Finding the right words is tricky, but sometimes, we don’t have to say anything at all. Sometimes the best action is to listen to our friends and provide companionship so they don’t feel alone. We can also recommend grief counseling to them, as a professional in this area will be better versed than we are in the right things to say. Here are some suggestions on what you shouldn’t say to your grieving friend.
Things You Shouldn’t Say To A Grieving Friend
#1: I know how you feel
If you have experienced loss, you might make assumptions about how your friend feels. However, a loss is a personal experience, and how you felt during your grief might not be how your friend feels.
If you share your experiences of loss, your friend might think you are dismissing their pain by focusing on your own.
Instead, let your friend tell you how they feel if they can. Summoning up the words might take a while, so don’t quiz them about their feelings. Quizzing could make them feel pressured to speak when they don’t want to.
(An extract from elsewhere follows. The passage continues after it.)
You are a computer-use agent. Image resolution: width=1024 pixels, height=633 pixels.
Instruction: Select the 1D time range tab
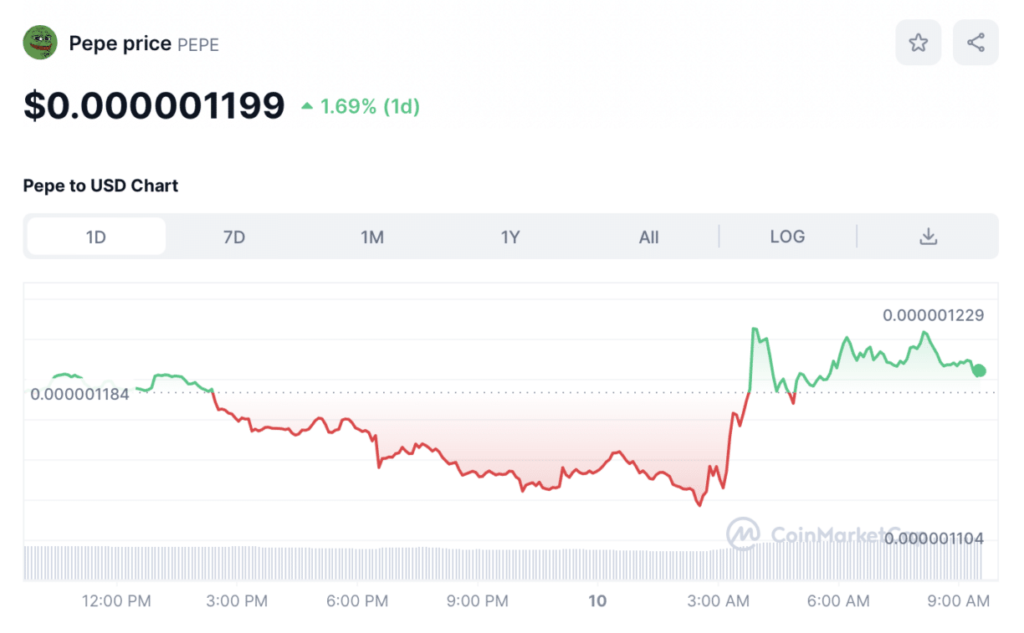tap(96, 237)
#2: Let me know if I can help
You might assume it’s good to say to a grieving friend, but it isn’t helpful. It puts the burden on them to reach out to you. If they don’t want others to see them as a problem, they aren’t likely to ask for help.
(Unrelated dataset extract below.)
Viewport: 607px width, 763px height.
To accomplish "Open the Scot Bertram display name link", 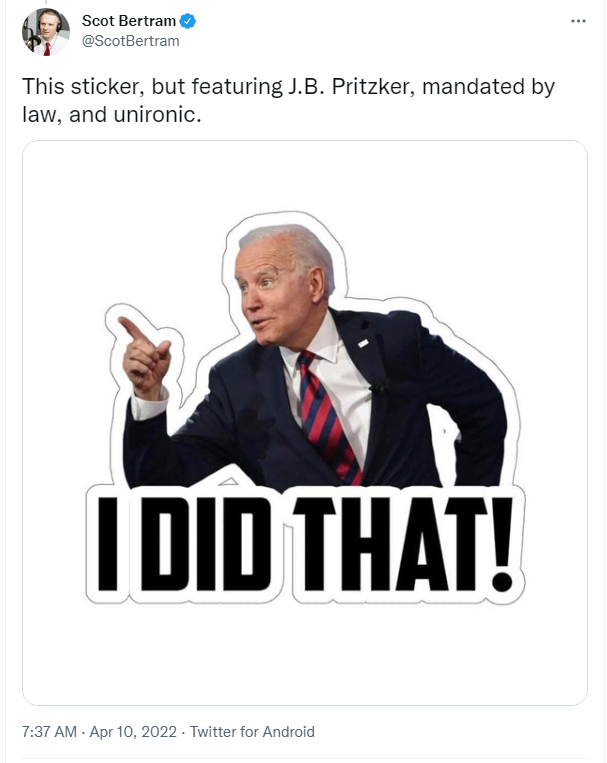I will coord(129,21).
Many people also say these words to be kind, but not everyone has the intention of actually helping. As such, your friend might be unsure of your true intentions.
So, rather than making a vague offer of help, let them know what you’re willing to do to support them. You could offer practical help with funeral planning, for example. Or you could do their grocery shopping and then make them dinner. Your friend might turn down your suggestion, but it’s better to offer something specific rather than a vague “let me know if you need me” or other similar words.
#3: At least…
At least your mother is still alive. At least you’re in good health. At least you don’t have to look after them anymore.
Any sentence that starts with “at least” is usually a bad one to use when somebody is grieving. Your intention might be to make your friend feel less sad by getting them to focus on a positive. By trying to improve their situation, you might worsen it by trivializing how they feel.
Your friend can feel sad, so don’t try to put a positive spin on things by making them think their situation could have been worse. Instead, accept their feelings and take other steps to boost their spirits. Consider going on a walk with them or sharing happy memories of the person they have lost.
Recap: Things You Shouldn’t Say
We can all feel awkward and tongue-tied when trying to help a grieving person. Sometimes the best thing is to be there for them, even if we don’t say much.